President Trump is unlikely to succeed in reversing climate and energy policies he has targeted by executive order, according to a Congressional Research Service legal brief released this week, at least in part because of his own language.
In a March 28 order, Trump rescinded the government's Social Cost of Carbon estimate, scrapping years of work by economists to figure out how much each ton of emitted CO2 costs the world in climate effects (about $40, they concluded). Trump also disbanded the interagency group of economists who were continuing that work.
But federal agencies, who now have no government-wide estimate to rely upon, still have to include a social cost of carbon in their calculations, according to CRS analysts.
Trump's executive order does not rescind Bill Clinton's 1993 Executive Order 12866, which requires government agencies to assess the environmental impacts of its actions, including the environmental impacts of rescinding rules. The government and the courts have long interpreted environmental impacts to include carbon costs.
Even Trump's own executive order ordering the reversals, Executive Order 13783, requires government agencies "to protect the public interest or otherwise comply with the law." This too means accounting for carbon costs.
The courts are likely to continue to fault government actions that fail to account for carbon costs, especially National Environmental Policy Act (NEPA) reviews, as they were doing prior to the development of the social cost of carbon policy, CRS says. Signed into law by President Nixon in 1970, NEPA requires the government to study and state the environmental impacts of its actions.
"Without additional guidance, in order to comply with Executive Orders 12866 and 13783 and NEPA requirements, federal agencies will likely still need to determine how to assess the climate-related costs and benefits associated with rulemakings," the Congressional Research Service concludes in a legal sidebar dated April 20. The sidebar was released by the Federation of American Scientists on Wednesday.
The weakness of Trump's action is well known by insiders on both sides of the aisle. According to Republican Jeffrey Holmstead, a former EPA assistant administrator under George H.W. Bush and George W. Bush, Trump's executive order restarts the process of calculating a social cost of carbon.

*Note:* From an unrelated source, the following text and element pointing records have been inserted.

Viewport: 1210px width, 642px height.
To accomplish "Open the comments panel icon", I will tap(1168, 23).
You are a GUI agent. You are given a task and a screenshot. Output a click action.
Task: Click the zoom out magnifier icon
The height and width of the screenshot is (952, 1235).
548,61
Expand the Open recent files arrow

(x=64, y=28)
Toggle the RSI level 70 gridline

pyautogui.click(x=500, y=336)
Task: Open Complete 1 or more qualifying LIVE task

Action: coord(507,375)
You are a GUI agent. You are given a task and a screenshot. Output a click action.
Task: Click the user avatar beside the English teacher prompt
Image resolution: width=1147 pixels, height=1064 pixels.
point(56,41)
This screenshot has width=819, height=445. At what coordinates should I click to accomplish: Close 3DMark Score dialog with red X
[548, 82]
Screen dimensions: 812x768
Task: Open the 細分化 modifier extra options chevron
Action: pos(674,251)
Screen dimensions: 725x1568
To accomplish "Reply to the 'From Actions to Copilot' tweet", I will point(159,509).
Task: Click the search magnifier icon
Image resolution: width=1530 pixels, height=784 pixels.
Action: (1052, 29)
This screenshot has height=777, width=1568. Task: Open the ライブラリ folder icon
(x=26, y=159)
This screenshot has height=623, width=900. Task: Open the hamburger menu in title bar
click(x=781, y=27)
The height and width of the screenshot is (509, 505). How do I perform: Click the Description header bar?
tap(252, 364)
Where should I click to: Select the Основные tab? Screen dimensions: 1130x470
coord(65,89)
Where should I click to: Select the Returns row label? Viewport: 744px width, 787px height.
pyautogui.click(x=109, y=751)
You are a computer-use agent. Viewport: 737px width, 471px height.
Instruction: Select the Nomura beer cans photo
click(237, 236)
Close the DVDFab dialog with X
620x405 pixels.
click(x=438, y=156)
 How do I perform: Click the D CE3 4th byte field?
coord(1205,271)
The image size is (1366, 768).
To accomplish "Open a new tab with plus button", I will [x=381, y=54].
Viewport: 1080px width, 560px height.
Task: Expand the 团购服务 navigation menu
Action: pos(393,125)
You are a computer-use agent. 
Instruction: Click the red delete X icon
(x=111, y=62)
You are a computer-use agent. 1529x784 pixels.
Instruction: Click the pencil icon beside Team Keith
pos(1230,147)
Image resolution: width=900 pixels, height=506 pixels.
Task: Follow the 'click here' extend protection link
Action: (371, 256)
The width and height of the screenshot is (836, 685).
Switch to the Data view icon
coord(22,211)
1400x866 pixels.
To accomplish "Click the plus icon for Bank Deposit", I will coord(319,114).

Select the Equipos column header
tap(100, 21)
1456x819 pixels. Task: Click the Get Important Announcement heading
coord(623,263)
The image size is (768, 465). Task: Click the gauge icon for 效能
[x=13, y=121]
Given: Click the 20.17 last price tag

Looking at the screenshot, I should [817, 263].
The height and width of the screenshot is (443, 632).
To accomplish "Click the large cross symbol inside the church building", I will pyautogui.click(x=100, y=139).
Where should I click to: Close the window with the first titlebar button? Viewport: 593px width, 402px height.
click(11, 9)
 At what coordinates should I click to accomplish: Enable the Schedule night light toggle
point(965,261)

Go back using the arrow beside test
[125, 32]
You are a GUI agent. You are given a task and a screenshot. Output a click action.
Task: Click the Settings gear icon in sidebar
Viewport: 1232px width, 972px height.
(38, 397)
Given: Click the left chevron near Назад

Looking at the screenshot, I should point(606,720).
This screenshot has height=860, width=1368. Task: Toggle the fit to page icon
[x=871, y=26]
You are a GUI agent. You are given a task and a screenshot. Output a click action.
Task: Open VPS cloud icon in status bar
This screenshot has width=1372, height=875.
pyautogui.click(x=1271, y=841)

"The problem is that there’s many federal programs where you need to have a way of evaluating the costs and benefits, when you’re looking at the climate change impacts," Holmstead said April 18 during a forum sponsored by the University of Chicago Institute of Politics and the Energy Policy Institute at Chicago.
"He may have eliminated the guidance and the social cost of carbon, but because of the way the laws are structured, we still need to take these things into account."
The social cost of carbon will have to return, Holmstead said, and it will likely arrive in disguise.
"Really what the executive order does is it will kick off this process that will play out over the next four years and we’ll see what happens with a new social cost of carbon that won’t be called that. It will be called something else. The guidance was eliminated but (agencies) will still have to have to have some way of showing that they evaluated the climate-change impact, otherwise the NEPA evaluation will be struck down in court. So it’s the beginning of a long process."
Michael Greenstone, the University of Chicago economist who headed President Obama's effort to estimate the social cost of carbon, said the estimate is necessary to balance the benefits of climate regulations against costs to business.
"In order to have things on an even playing field, you have to be able to turn the carbon reductions into money," he said.
Should the Trump Administration still hold power when the social cost of carbon returns in disguise, it may try to tinker with the calculation to greatly reduce present investment in future outcomes. It's a complex calculation that Greenstone describes in detail in a recent op-ed.
"A technical issue related to it is how much do we value the future," Greenstone said. "There’s one approach, toward which the Trump Administration seems to be leaning, which is placing a low value on what happens into the future."
So the social cost of carbon that returns in disguise may be diluted. And dilute and delay may be Trump's effects. His executive order requires agencies to review regulations that are currently being challenged in court, CRS notes, including the Clean Power Plan, the methane rule addressing leaks from oil and gas operations, greenhouse-gas emissions guidelines for existing power plants, and restrictions on oil and gas development on federal lands. Because agencies have just initiated reviews of those regulations, the courts are likely to postpone hearings in each case.